Saved entries:
┄┄┄┄┄┄┄┄┄┄

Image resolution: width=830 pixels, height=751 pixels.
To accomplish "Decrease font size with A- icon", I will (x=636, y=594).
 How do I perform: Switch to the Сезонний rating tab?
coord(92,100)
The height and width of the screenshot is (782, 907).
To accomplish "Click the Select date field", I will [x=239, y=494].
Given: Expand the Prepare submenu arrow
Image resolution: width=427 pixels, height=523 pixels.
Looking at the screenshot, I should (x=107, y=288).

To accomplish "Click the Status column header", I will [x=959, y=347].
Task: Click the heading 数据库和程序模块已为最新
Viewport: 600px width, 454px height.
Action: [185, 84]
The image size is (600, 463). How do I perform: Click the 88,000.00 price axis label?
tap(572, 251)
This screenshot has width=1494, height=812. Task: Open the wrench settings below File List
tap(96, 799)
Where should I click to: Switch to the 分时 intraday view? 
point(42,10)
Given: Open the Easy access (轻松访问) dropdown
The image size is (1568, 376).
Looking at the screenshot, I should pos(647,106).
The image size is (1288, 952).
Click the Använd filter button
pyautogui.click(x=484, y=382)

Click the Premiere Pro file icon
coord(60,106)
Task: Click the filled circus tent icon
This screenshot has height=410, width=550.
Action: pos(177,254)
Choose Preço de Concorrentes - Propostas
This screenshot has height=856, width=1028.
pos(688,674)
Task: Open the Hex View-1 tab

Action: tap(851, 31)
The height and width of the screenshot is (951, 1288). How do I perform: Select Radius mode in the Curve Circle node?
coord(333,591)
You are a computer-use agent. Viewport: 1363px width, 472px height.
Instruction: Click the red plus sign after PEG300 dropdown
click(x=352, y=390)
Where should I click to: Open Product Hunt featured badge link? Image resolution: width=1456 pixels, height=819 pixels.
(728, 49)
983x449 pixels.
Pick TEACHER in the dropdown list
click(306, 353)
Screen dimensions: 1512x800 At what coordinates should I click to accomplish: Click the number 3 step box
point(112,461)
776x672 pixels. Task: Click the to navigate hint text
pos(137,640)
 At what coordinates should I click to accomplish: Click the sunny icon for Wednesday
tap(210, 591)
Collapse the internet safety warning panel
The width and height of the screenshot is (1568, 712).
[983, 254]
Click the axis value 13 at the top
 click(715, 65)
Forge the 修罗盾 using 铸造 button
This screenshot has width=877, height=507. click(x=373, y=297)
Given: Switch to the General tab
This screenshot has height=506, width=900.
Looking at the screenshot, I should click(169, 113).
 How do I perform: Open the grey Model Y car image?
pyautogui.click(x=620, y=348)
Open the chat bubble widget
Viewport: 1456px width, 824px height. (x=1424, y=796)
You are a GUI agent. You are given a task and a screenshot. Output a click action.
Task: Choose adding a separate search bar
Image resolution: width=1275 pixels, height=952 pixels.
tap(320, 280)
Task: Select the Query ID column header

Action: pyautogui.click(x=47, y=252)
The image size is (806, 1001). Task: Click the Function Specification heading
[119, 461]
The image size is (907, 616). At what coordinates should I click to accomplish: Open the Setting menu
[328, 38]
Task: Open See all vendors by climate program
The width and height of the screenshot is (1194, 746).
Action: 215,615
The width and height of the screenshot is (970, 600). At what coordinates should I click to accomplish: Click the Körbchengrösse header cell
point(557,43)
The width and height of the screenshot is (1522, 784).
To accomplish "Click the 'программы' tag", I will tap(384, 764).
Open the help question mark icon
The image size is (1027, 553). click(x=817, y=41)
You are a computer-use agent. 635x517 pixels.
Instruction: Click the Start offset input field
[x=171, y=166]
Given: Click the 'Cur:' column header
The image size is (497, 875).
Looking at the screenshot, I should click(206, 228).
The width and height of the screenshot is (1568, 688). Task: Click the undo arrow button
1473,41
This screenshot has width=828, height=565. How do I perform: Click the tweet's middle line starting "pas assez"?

┄┄┄┄┄┄┄┄┄┄

Work task. All that is wanted is the stretch of lines above from the one containing "983x449 pixels." through the one containing "You are a computer-use agent. 635x517 pixels.", duplicated exactly.

Output of the exercise.
983x449 pixels.
Pick TEACHER in the dropdown list
click(306, 353)
Screen dimensions: 1512x800 At what coordinates should I click to accomplish: Click the number 3 step box
point(112,461)
776x672 pixels. Task: Click the to navigate hint text
pos(137,640)
 At what coordinates should I click to accomplish: Click the sunny icon for Wednesday
tap(210, 591)
Collapse the internet safety warning panel
The width and height of the screenshot is (1568, 712).
[983, 254]
Click the axis value 13 at the top
 click(715, 65)
Forge the 修罗盾 using 铸造 button
This screenshot has width=877, height=507. click(x=373, y=297)
Given: Switch to the General tab
This screenshot has height=506, width=900.
Looking at the screenshot, I should click(169, 113).
 How do I perform: Open the grey Model Y car image?
pyautogui.click(x=620, y=348)
Open the chat bubble widget
Viewport: 1456px width, 824px height. (x=1424, y=796)
You are a GUI agent. You are given a task and a screenshot. Output a click action.
Task: Choose adding a separate search bar
Image resolution: width=1275 pixels, height=952 pixels.
tap(320, 280)
Task: Select the Query ID column header

Action: pyautogui.click(x=47, y=252)
The image size is (806, 1001). Task: Click the Function Specification heading
[119, 461]
The image size is (907, 616). At what coordinates should I click to accomplish: Open the Setting menu
[328, 38]
Task: Open See all vendors by climate program
The width and height of the screenshot is (1194, 746).
Action: 215,615
The width and height of the screenshot is (970, 600). At what coordinates should I click to accomplish: Click the Körbchengrösse header cell
point(557,43)
The width and height of the screenshot is (1522, 784).
To accomplish "Click the 'программы' tag", I will tap(384, 764).
Open the help question mark icon
The image size is (1027, 553). click(x=817, y=41)
You are a computer-use agent. 635x517 pixels.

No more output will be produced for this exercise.